Report published
The House of Commons International Development Committee calls for the FCDO urgently to make a long-term commitment to SIDS. It says the UK Government must not allow funding or political support for SIDS to be de-prioritised, even in an era of multiple and growing global crises.
The Committee calls out the domestic environmental policies it says are threatening the UK’s reputation as a serious partner to the SIDS. The UK is not on track to meet its own net zero targets, and the UK SIDS Strategy lacks concrete commitments or measurable objectives.

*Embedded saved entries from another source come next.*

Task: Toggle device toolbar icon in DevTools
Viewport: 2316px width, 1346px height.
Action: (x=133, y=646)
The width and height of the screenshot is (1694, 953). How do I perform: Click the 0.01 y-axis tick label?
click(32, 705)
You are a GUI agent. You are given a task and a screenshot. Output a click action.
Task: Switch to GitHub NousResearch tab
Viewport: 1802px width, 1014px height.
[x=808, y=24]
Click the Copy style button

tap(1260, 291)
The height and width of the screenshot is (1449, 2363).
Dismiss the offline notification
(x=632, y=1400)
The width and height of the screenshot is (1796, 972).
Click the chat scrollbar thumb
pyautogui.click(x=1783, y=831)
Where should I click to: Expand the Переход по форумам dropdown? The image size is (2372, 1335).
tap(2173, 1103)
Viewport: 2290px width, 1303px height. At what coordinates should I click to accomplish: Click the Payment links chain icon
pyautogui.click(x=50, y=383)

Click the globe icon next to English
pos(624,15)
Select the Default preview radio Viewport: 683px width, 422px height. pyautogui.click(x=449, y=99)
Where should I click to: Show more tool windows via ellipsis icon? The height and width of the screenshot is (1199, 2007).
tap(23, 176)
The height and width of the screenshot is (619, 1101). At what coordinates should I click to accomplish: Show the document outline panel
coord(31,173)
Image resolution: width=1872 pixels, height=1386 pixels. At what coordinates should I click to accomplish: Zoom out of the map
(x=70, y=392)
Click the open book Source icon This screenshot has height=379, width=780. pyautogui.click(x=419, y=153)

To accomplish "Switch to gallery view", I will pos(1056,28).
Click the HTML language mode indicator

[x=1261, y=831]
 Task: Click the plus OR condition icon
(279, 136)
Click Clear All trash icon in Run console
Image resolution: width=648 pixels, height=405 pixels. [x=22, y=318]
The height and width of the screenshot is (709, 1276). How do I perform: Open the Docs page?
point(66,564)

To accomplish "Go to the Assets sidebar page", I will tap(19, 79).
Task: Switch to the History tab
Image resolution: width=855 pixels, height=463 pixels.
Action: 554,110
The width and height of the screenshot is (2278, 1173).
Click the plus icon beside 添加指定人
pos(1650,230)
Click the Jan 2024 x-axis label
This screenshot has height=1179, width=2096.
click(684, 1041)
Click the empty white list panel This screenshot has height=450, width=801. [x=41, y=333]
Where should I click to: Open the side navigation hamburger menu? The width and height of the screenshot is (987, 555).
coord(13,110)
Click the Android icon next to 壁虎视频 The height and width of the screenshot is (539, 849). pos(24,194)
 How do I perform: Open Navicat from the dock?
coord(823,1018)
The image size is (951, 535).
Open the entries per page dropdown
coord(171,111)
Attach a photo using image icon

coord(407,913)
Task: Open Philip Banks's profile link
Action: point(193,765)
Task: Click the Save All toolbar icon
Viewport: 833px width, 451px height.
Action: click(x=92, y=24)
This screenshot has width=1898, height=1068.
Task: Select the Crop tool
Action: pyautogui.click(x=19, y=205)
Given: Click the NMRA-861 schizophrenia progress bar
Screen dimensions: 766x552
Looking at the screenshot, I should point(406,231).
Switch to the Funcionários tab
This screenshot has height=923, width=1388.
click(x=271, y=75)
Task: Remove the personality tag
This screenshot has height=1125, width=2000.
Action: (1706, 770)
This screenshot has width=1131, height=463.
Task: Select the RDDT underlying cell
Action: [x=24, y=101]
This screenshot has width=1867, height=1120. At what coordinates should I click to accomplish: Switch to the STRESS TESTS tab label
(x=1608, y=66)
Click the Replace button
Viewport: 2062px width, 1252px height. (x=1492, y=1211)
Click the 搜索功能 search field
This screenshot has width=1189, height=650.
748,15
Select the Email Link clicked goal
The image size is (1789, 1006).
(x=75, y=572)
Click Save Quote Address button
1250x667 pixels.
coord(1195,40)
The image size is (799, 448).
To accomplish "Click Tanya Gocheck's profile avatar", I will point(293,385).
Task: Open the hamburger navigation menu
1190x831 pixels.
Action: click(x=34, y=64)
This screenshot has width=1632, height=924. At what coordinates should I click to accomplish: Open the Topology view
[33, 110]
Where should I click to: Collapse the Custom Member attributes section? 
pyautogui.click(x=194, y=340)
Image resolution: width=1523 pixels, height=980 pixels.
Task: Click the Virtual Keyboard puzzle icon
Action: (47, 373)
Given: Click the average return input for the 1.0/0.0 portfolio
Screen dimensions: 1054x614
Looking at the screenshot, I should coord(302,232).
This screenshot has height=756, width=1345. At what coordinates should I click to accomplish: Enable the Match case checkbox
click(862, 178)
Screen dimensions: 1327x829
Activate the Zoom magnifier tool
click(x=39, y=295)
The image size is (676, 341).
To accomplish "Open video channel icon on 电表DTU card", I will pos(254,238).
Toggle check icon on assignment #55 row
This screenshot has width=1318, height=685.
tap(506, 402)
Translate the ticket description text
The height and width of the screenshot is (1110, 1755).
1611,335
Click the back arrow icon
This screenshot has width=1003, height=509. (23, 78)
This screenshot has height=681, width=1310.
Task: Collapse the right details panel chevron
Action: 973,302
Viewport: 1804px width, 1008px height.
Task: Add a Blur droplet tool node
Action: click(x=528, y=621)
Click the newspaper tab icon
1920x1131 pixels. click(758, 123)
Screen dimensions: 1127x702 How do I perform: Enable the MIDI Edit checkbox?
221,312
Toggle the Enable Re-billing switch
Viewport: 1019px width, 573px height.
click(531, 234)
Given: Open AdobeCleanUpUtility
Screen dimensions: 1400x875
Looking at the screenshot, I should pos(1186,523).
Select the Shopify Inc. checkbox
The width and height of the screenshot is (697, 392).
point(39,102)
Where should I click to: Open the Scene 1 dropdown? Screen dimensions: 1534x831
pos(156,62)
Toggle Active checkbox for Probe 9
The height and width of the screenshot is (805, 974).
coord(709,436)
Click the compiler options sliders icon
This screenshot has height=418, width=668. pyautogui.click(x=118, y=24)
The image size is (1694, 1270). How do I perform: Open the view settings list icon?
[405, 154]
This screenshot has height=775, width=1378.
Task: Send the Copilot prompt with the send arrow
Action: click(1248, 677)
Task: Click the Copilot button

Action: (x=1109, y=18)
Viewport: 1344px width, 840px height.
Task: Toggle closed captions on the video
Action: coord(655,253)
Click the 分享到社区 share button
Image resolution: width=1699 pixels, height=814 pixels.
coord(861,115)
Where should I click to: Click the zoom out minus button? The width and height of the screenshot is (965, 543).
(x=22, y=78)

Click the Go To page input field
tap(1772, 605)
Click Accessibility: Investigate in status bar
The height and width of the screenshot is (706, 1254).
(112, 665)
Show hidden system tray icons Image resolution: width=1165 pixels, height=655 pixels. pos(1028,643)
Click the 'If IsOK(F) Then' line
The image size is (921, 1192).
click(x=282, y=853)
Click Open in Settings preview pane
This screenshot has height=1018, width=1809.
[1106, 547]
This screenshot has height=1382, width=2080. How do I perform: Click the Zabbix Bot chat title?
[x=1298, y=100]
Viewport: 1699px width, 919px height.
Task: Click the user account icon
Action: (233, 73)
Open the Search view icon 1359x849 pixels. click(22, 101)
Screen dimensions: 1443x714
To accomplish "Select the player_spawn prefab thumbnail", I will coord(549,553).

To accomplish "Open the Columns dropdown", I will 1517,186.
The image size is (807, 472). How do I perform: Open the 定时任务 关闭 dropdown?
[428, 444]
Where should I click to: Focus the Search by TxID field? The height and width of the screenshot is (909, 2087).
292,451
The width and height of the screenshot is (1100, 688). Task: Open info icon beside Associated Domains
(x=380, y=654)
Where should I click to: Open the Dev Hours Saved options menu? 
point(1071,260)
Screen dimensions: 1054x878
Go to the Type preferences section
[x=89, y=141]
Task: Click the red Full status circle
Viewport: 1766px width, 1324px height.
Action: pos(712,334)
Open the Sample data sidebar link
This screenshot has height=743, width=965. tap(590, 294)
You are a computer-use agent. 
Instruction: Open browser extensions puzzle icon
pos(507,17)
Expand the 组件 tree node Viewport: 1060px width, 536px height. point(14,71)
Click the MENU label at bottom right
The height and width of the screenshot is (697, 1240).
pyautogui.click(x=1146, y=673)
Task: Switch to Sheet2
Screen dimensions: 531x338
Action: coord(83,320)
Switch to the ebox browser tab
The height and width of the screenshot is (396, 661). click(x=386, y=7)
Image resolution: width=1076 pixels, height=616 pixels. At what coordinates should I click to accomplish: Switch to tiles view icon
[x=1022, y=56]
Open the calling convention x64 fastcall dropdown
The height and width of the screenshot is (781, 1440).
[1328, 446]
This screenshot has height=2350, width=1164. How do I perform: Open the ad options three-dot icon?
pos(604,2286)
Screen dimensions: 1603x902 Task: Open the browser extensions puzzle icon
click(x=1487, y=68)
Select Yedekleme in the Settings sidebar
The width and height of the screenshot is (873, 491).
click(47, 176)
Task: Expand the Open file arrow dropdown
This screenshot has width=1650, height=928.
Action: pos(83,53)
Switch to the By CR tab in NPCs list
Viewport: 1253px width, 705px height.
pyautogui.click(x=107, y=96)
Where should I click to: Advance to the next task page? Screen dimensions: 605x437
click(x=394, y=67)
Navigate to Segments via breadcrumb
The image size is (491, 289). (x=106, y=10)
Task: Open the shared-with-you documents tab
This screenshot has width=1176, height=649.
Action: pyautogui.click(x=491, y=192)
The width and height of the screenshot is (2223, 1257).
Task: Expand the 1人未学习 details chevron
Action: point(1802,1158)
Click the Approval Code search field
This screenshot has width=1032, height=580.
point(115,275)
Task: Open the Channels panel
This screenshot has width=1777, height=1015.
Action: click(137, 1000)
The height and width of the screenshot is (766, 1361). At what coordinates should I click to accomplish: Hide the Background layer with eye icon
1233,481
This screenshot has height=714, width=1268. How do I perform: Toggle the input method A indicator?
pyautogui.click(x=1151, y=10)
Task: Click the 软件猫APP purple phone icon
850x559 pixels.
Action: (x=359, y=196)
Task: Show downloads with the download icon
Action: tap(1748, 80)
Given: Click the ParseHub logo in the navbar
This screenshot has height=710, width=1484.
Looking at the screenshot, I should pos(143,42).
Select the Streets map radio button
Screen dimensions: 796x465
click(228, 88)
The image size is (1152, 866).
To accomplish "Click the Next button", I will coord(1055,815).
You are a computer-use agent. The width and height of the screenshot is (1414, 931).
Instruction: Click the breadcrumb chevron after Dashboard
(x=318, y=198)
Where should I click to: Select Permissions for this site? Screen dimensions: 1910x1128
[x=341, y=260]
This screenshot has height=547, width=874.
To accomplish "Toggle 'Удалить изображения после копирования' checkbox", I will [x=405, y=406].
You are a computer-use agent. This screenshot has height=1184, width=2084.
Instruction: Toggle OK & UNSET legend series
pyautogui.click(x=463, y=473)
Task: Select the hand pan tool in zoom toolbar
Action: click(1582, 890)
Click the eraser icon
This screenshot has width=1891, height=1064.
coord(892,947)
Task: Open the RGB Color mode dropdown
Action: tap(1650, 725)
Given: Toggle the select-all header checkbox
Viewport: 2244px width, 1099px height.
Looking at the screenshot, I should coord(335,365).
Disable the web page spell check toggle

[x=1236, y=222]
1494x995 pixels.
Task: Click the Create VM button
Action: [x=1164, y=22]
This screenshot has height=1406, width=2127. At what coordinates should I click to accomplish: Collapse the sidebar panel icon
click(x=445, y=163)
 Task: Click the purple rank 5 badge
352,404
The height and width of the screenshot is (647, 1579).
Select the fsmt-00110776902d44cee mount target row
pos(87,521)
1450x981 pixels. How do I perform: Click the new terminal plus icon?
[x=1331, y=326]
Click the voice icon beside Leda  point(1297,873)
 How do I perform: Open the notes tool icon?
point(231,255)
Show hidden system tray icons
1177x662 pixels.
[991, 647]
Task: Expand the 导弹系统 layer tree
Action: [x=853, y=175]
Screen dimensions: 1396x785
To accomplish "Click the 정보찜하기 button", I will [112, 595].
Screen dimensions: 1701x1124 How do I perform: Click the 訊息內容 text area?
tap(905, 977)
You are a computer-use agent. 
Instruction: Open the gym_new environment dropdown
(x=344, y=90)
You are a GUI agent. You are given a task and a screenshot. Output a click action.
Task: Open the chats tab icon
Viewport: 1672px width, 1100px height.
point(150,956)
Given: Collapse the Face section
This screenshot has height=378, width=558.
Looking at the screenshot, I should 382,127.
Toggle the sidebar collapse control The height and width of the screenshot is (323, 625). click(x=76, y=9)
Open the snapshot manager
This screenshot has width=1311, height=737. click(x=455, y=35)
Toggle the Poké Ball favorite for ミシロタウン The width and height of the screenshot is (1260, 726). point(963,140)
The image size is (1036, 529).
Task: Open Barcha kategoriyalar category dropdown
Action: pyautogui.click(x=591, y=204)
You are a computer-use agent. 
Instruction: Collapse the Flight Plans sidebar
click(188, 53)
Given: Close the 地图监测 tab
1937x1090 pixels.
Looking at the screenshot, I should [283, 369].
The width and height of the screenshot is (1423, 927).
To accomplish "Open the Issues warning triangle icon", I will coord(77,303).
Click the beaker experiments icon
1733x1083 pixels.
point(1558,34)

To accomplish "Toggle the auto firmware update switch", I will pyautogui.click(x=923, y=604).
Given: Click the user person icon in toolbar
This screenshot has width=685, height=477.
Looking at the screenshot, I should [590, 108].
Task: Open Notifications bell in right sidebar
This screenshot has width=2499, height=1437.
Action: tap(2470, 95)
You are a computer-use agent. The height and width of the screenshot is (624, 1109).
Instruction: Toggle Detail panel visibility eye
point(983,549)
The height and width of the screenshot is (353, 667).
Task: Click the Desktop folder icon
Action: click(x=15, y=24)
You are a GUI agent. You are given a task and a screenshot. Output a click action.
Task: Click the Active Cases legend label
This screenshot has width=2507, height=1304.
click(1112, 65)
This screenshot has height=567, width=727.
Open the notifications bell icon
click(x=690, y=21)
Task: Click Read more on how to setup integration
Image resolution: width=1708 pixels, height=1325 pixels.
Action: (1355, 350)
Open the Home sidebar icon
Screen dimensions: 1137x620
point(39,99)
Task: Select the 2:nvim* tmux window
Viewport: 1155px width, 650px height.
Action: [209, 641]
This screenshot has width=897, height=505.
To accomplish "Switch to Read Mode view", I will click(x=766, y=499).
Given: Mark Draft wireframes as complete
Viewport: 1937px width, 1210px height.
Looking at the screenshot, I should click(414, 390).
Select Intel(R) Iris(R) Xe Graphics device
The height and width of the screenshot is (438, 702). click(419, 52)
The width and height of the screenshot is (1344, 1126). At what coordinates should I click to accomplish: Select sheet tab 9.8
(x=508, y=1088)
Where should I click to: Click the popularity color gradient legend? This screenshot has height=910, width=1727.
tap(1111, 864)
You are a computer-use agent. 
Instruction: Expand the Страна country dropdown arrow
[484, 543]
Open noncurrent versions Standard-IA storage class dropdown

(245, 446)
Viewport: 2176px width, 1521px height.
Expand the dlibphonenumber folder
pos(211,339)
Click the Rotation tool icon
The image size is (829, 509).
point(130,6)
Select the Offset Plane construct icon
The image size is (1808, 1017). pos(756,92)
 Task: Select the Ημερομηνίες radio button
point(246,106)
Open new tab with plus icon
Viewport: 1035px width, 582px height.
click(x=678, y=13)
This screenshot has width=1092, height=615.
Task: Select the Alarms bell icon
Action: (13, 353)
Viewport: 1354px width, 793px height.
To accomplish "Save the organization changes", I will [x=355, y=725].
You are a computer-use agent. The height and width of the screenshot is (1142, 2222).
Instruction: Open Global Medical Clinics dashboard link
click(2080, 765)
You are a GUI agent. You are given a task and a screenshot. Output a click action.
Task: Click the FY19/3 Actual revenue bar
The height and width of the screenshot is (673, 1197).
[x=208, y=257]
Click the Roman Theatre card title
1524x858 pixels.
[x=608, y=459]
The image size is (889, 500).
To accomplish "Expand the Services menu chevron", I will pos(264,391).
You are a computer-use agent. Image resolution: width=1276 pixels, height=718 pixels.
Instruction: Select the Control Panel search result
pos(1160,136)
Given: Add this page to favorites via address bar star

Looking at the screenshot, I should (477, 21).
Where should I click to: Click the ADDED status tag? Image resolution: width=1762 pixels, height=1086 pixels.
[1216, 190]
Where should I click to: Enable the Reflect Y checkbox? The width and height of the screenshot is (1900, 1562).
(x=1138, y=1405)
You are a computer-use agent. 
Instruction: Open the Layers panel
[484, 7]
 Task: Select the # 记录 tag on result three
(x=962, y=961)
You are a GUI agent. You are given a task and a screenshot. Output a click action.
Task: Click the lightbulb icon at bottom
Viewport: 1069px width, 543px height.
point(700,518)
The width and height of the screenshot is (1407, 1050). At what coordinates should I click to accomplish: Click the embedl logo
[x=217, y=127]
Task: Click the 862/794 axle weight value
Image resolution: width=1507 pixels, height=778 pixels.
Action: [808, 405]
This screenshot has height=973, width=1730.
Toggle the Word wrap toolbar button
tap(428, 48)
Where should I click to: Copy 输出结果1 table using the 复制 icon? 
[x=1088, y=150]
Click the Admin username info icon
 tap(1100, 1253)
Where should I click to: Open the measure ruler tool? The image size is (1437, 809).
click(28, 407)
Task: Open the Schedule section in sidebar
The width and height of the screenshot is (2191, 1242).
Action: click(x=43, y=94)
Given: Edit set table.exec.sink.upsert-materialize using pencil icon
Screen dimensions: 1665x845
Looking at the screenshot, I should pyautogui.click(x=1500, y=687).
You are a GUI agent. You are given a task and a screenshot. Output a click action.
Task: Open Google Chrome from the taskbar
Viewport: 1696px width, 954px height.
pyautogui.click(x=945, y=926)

The UK should use its senior roles and influence in global development finance institutions – including its current co-chairship of the Green Climate Fund with the Dominican Republic - to improve SIDS access to climate finance, and to push for money from the new Loss and Damage Fund to be disbursed as grants, not loans. SIDS are already heavily indebted and the impact on them of external shocks – whether extreme weather events, pandemics, or global economic volatility - is larger and the recovery process slower. In 2017, Hurricane Maria wiped out the equivalent of 226% of Dominica’s GDP overnight. It is yet to fully recover.
Despite being so vulnerable to the effects of climate change, to which they have contributed so little, some SIDS are classified as too high-income to access Official Development Assistance. Applications for climate finance are prohibitively lengthy and onerous for small states with limited administrative capacity and can consume up to 5% of the total value of a project before it is even implemented.